───── Data
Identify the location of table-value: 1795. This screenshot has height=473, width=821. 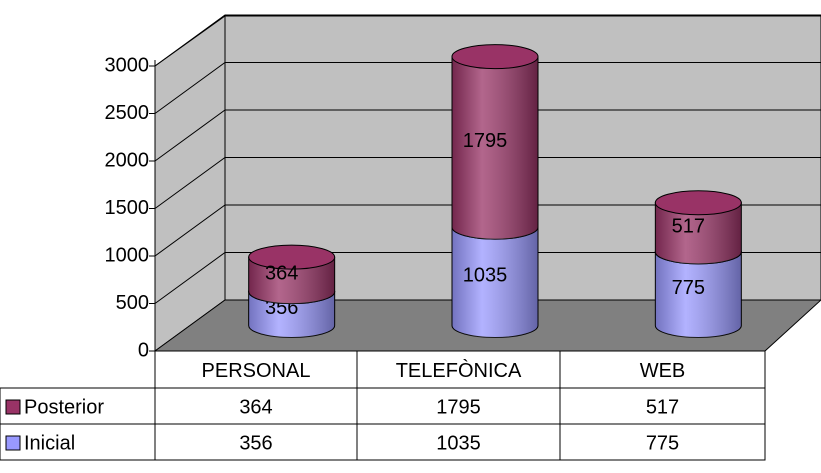
(458, 407).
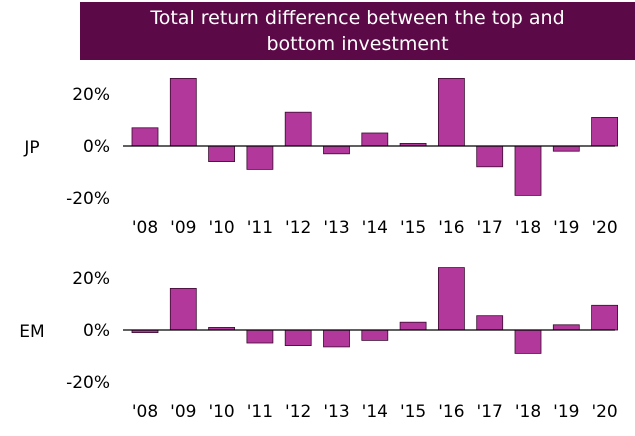  What do you see at coordinates (32, 332) in the screenshot?
I see `row-label: EM` at bounding box center [32, 332].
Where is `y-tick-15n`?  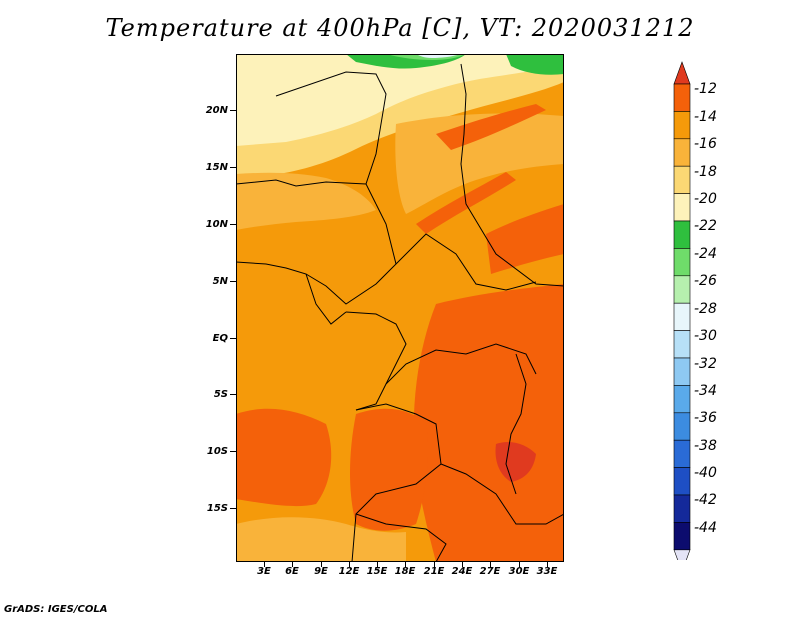
y-tick-15n is located at coordinates (233, 168).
──────────
### Work to complete
Reproduce every one of the entries above word for word, leaving out the pictures.

### Answer to the exercise
Identify the location of table-value: 1795. This screenshot has height=473, width=821. 
(458, 407).
  What do you see at coordinates (32, 332) in the screenshot?
I see `row-label: EM` at bounding box center [32, 332].
Where is `y-tick-15n`?  
y-tick-15n is located at coordinates (233, 168).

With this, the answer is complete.